§ **Série d'exercices**
#1 Dans le texte sur l'ultradroite, recopiez le passage allant de « Par ailleurs, les » jusqu'à « boucs émissaires communs. » en remplaçant « boucs émissaires » par « cibles ».
#2 Selon le texte sur l'ultradroite, pourquoi l'année 2015 a-t-elle constitué un tournant ? Répondez en une à trois phrases.
#3 Prolongez le texte sur l'ultradroite au-delà de sa dernière phrase.

§ **Texte du document**

Le premier procès aux assises pour un complot terroriste d’ultradroite et néonazi vient de se tenir. Ce genre de procès est-il appelé à se multiplier ? Combien d’individus potentiellement violents compte cette mouvance ?
La banalisation du recours à la violence et la tentation de vouloir imposer ses idées par la crainte ou l’intimidation font courir un grave danger à nos démocraties, dont les deux fondements cardinaux sont la liberté d’expression et le respect des opinions d’autrui, ainsi que le recours au suffrage universel, qui, seul, peut conférer la légitimité à nos gouvernants.
La mouvance d’ultradroite, forte d’environ deux mille personnes, est l’une de celles qui fragilisent ces piliers fondamentaux. Le risque terroriste qu’elle engendre est allé croissant ces dernières années au sein des démocraties occidentales, en France en particulier. A ce titre, 2015 a constitué un tournant, avec la survenance d’attentats terroristes sans précédent sur le sol européen et l’exposition de notre continent à d’importants flux migratoires. Une partie de l’extrême droite s’est alors radicalisée et a basculé dans la conviction que, pour protéger l’Europe du risque terroriste et de ce qu’elle désigne comme le « grand remplacement », face à l’« incurie », évidemment présumée, de l’Etat, il était nécessaire de se substituer à lui, de précipiter l’affrontement, pour avoir une chance de l’emporter « tant qu’il était encore temps ». L’enfermement algorithmique généré par les réseaux sociaux, l’influence d’idéologies radicales venues d’outre-Atlantique ont contribué à structurer durablement cette croyance.
Par ailleurs, les périodes de troubles qu’ont traversées nos démocraties, notamment la crise sanitaire, ont été propices à la recherche d’explications simples aux désordres du monde. Des profils d’un genre nouveau, complotistes ou conspirationnistes, sont ainsi venus s’agréger à des groupuscules d’ultradroite. S’ils ne partagent pas nécessairement l’intégralité de cette idéologie, ils se retrouvent dans la désignation de boucs émissaires communs.
Quel est l’état réel de la menace terroriste d’ultradroite ?

§ **Extrait de données**

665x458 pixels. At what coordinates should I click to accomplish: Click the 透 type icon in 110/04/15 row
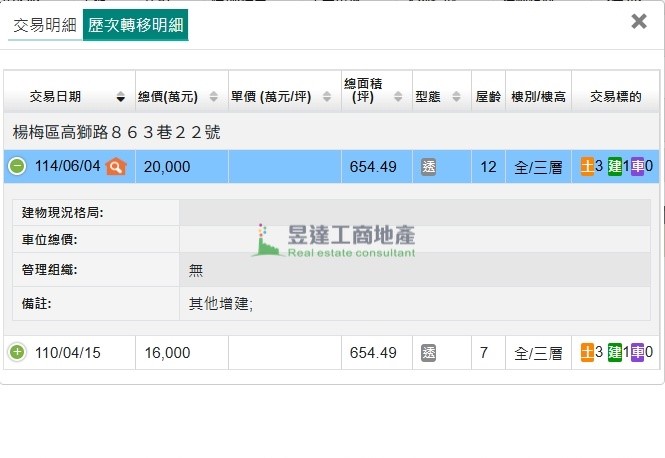tap(428, 353)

§ **Réponses aux consignes**
#1
Par ailleurs, les périodes de troubles qu’ont traversées nos démocraties, notamment la crise sanitaire, ont été propices à la recherche d’explications simples aux désordres du monde. Des profils d’un genre nouveau, complotistes ou conspirationnistes, sont ainsi venus s’agréger à des groupuscules d’ultradroite. S’ils ne partagent pas nécessairement l’intégralité de cette idéologie, ils se retrouvent dans la désignation de cibles communs.

#2 L'année 2015 a constitué un tournant parce qu'elle a vu survenir des attentats terroristes sans précédent sur le sol européen. Le continent a aussi été exposé à d'importants flux migratoires.

#3
En France, dix actions terroristes, d’inspiration néonazie, accélérationniste [qui consiste à accélérer la survenue d’une guerre raciale avant qu’il ne soit trop tard pour l’emporter], raciste ou complotiste, ont été déjouées depuis 2017, avec des cibles aussi variées que des citoyens de confession musulmane ou juive, des élus ou des francs-maçons. Concrètement, cette menace peut émaner d’individus solitaires qui nourrissent une haine absolue contre ceux qu’ils tiennent pour responsables de leurs difficultés et de celles du monde. Au sein de la mouvance accélérationniste, les auteurs des tueries de Buffalo, d’Oslo ou encore de Christchurch [tueries de masse commises par des terroristes d’ultradroite respectivement en 2022, 2011 et 2019 au nom de la haine des Noirs, des étrangers, des musulmans, des juifs ou de la social-démocratie] sont littéralement idolâtrés. Le fait de passer à l’acte devient alors la garantie de devenir un « saint ».
Le risque peut aussi provenir de l’action de petites cellules constituées en marge d’associations ou de groupes préexistants, qui considèrent que le discours qui y est tenu n’est pas assez radical. C’est parce que la menace naît au sein de groupes structurés que le ministre de l’intérieur, à chaque fois qu’il en a la possibilité juridique, en propose la dissolution.
Il y a un phénomène inquiétant : la présence parmi l’ultradroite de membres ou d’anciens membres des forces de l’ordre, de militaires…
Les groupes au sein desquels ce genre de profils constitue la majorité sont très rares. Mais il est vrai que les discours de cette mouvance, l’attirance pour les armes à feu également, trouvent un écho particulier chez certains de ces personnels. Sans exagérer le phénomène, ce sont des sujets que nous suivons en effet d’extrêmement près, en lien étroit avec le ministère des armées. A chaque fois que cela se révèle nécessaire, nous proposons des mesures d’entrave, notamment disciplinaires.
Observe-t-on une porosité entre l’extrême droite et l’ultradroite ?
La DGSI n’a pas vocation à suivre la vie politique ou celle des partis. Toutefois, il est clair que la vie politique de notre pays peut avoir une influence sur la propension de certains à passer à l’acte. La période électorale de 2022, bien qu’elle ait été marquée par des débats faisant écho aux préoccupations traditionnelles de l’extrême droite, notamment sur les sujets migratoires, a plutôt eu tendance à canaliser les énergies.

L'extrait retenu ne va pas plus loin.